Гоша потупился и заплакал, вытирая слезы то одной лапкой, то другой, а то и обеими сразу.
- Правильно, Гоша! На публике этого нельзя. Так вообще нельзя выражаться! Успокойся! Наша общая беда – ненормативная лексика…
Зал взорвался хохотом: все прекрасно знали, что говорили матросы - да и не только матросы! - во время погрузочных работ и не только. С этим злом – матерщиной - безуспешно пытались бороться все политработники всех бригад и всех частей, всех родов войск от Тихого океана до Балтийского моря. Как говорится, «от тайги до британских морей»…
Дальше квартет заиграл «Выходят на арену силачи…», и на сцене появились двое в тельняшках, зашитых между ног наподобие борцовских костюмов. Они тащили здоровенную толстую доску. Нехорошев объявил их как «смертельный номер с подкидной доской». Поиграв мускулами, «силачи» аккуратно положили доску на стул. Потом, под барабанную дробь, подхватили ее и на счет «три» подкинули высоко вверх - и бросились в разные стороны. Доска с грохотом обрушилась на стул…

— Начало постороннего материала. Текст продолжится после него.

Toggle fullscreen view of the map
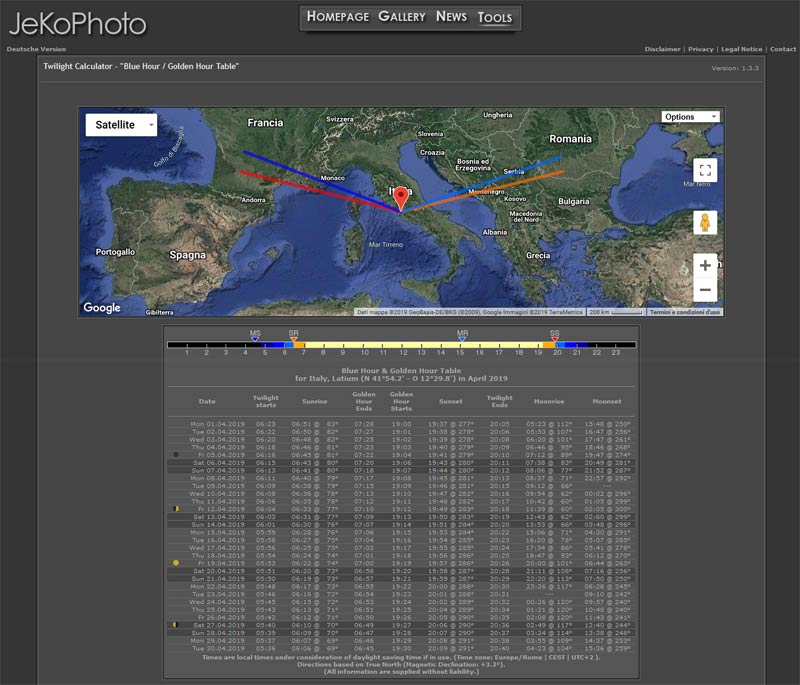The height and width of the screenshot is (685, 800). (x=705, y=170)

Заключительным номером программы шла песня старшины первой статьи Нехорошева в исполнении матроса Троицкого – гимн «транспортников»:
«Поищи по белу свету
Яхту, бриг или корвет,
Чтобы был похож на этот
Непонятный парахет…»
После каждого куплета шел припев:
«А нам опять, опять не спать,
Нам границу охранять,
Нагружать и выгружать
Родина доверила!
Снится дом родной опять.
И осталась дома мать.
Только ей одной понять
Что и чем измерено…»
Куплетов было много, а припев – один. И скоро уже весь зал вместе с участниками пел:
«А нам опять, опять не спать,
Нам границу охранять,
Нагружать и выгружать…»
Мы заняли первое место…
Но не подумайте, что мы сходу заняли первое место. Нет! У «транспортников» оказались могущественные враги – личные враги Вени Баркова, нашего командира. В чем только не обвиняли нас, когда подводили итоги смотра самодеятельности нашей бригады! Даже в том, что мы не настоящие боевые единицы и выполняем только грузовые, то есть второстепенные работы. Замполит части кричал на нашего замполита, скромнейшего Ивана Ивановича:
- Что это у вас там «мать» да «мать»! Это что? Зачем шуточки про матерщину? Мат – это вам не шутка! Что гражданские люди подумали? А ведь там были дети!
Но за нас вступился сам комбриг, и нам присудили первое место в смотре.